Abertura da 8ª edição do Green Rio na Marina da Glória, zona sul do Rio de Janeiro.

Agencia Brasil
O Ministério da Agricultura, Pecuária e Abastecimento (Mapa) lançou hoje (23), no Rio de Janeiro, o programa Bioeconomia Brasil Sociobiodiversidade. A iniciativa tem como objetivo fortalecer as cadeias produtivas que usam os recursos naturais de forma sustentável, gerando renda para pequenos e médios agricultores e para comunidades tradicionais.

“Queremos olhar para as atividades que eles desenvolvem como cadeias produtivas do setor primário brasileiro. Vamos pensar de que forma se pode agregar mais valor e gerar renda para os agricultores, extrativistas e ribeirinhos que estão lá na ponta. E pensar na possibilidade de se desenvolver agroindústrias, de alcançar os mercados internacionais”, disse secretário de Agricultura Familiar e Cooperativismo do Mapa, Fernando Schwanke.

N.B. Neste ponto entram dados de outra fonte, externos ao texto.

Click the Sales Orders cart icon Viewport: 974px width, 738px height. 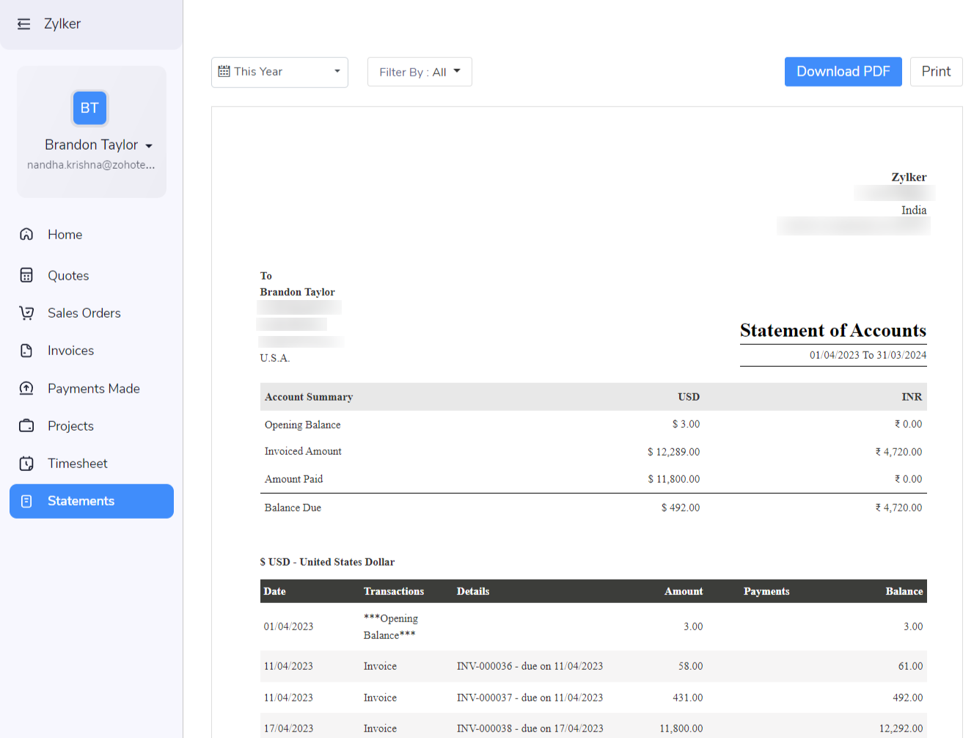click(26, 313)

O lançamento ocorreu na abertura do Green Rio, feira de negócios que acontece anualmente desde 2012, e reúne expositores, palestrantes, empreendedores e representantes da chamada bioeconomia. Aberto ao público e com entrada franca, o evento vai até sábado (25) na Marina da Glória, na zona sul da capital fluminense.

Schwanke explicou que o programa Bioeconomia Brasil Sociobiodiversidade é uma remodelação de outro programa com foco no extrativismo, que foi herdado do Ministério do Meio Ambiente. A reformulação foi pensada para dar uma roupagem de profissionalização ao extrativismo e à agricultura familiar, tornando-os mais forte para a economia brasileira. Segundo ele, o setor movimenta atualmente R$ 1,5 bilhão ao ano, mas tem potencial para crescer.

“Comenta-se que só o açaí, em questão de 10 anos, poderá movimentar R$ 10 bilhões. De todas as cadeias produtivas que estamos falando, talvez essa seja a que melhor conseguiu se organizar para atender tanto o mercado nacional quanto no mercado internacional”, disse.

Segundo o secretário, a agricultura familiar tem um papel importante na utilização da sociobiodiversidade brasileira para criação de produtos de alto valor agregado, que podem ter aplicação, por exemplo, na indústria alimentícia, farmacêutica e de cosmético.